--- Data for this task ---
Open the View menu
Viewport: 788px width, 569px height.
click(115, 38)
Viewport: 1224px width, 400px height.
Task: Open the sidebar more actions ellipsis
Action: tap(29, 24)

--- What to work on ---
Print the records again in full, exactly as they appear above.

--- Task output ---
Open the View menu
Viewport: 788px width, 569px height.
click(115, 38)
Viewport: 1224px width, 400px height.
Task: Open the sidebar more actions ellipsis
Action: tap(29, 24)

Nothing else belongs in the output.